Ashling se sentó a su mesa, dispuesta a desahogarse llorando. Le dolía el oído, estaba agotada, tendría que ir a la fiesta con el pelo así de guarro, y todos los demás estarían guapísimos. Se tapó la oreja con la mano y dejó que unas lágrimas de sondeo resbalaran por sus mejillas.

– ¿Qué pasa?

Ashling pegó un respingo. Era Jack Devine, que la miraba con preocupación.

– Nada -murmuró ella.

– ¿Qué pasa?

– La fiesta es esta noche -recitó ella, resentida-. Llevo el pelo sucio, en la peluquería no me dan hora por nada del mundo, no puedo lavármelo yo sola porque tengo una infección de oído y aquí no hay nadie que quiera ayudarme.

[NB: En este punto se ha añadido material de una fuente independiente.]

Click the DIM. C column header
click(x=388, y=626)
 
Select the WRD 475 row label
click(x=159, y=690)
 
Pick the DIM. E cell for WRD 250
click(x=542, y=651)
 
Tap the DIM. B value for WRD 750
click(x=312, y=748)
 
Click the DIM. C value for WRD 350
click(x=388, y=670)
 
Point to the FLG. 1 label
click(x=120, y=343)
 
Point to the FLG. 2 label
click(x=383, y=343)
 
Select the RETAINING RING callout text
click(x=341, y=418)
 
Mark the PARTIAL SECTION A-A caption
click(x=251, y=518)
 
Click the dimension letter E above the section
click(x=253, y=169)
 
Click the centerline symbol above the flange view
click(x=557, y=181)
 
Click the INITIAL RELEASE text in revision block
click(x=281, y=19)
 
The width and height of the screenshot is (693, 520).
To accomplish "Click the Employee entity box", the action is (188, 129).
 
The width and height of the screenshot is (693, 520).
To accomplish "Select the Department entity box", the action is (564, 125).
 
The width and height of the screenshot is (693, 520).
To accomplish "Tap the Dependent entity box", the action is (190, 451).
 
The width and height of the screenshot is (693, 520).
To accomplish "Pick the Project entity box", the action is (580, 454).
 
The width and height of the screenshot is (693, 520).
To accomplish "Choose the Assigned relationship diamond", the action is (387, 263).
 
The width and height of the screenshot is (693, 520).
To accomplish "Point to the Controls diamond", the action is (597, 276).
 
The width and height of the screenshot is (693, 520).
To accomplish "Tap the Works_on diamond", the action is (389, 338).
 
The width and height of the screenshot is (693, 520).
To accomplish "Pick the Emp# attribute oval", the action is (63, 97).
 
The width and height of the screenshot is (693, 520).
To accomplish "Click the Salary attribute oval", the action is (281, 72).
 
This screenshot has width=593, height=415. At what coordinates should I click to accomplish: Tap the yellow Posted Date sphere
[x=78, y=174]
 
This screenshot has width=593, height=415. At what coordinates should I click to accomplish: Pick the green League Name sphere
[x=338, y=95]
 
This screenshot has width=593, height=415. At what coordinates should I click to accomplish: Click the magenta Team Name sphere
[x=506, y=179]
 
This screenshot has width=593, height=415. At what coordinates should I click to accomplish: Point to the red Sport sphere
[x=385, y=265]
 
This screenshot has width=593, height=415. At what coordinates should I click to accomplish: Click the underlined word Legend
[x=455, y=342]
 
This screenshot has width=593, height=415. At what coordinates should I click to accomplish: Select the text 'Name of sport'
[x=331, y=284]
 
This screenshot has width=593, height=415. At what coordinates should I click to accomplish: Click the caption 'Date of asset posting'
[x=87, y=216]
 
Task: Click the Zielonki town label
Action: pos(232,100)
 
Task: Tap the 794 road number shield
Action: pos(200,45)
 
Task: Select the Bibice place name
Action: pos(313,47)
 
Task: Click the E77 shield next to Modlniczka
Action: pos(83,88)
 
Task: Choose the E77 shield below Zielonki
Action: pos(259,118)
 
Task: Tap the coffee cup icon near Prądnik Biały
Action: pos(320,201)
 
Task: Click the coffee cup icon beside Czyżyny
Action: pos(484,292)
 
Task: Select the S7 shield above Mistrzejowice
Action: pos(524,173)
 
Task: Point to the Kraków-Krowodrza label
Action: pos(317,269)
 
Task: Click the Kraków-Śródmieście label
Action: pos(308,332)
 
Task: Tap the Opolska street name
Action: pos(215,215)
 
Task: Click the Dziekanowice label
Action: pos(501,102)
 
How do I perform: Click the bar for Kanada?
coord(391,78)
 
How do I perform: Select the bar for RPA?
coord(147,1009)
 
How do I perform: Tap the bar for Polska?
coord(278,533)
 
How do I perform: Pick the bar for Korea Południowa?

– ¿Quién es nadie? ¿Bernard? ¿Por eso se ha ido corriendo? Ha estado a punto de derribarme cuando salía del ascensor.

– Ha ido al sindicato.

– ¿Al sindicato? Mentira. Al sindicato solo va los viernes. Ostras, debes de haberlo asustado de verdad.

Jack soltó una carcajada, mientras Ashling lo miraba hoscamente. Entonces Jack dejó el montón de documentos que llevaba en las manos y dijo:

– ¡Venga, manos a la obra!

– ¿Qué quieres decir?

– Vamos al cuarto de baño. Yo te lavaré el pelo.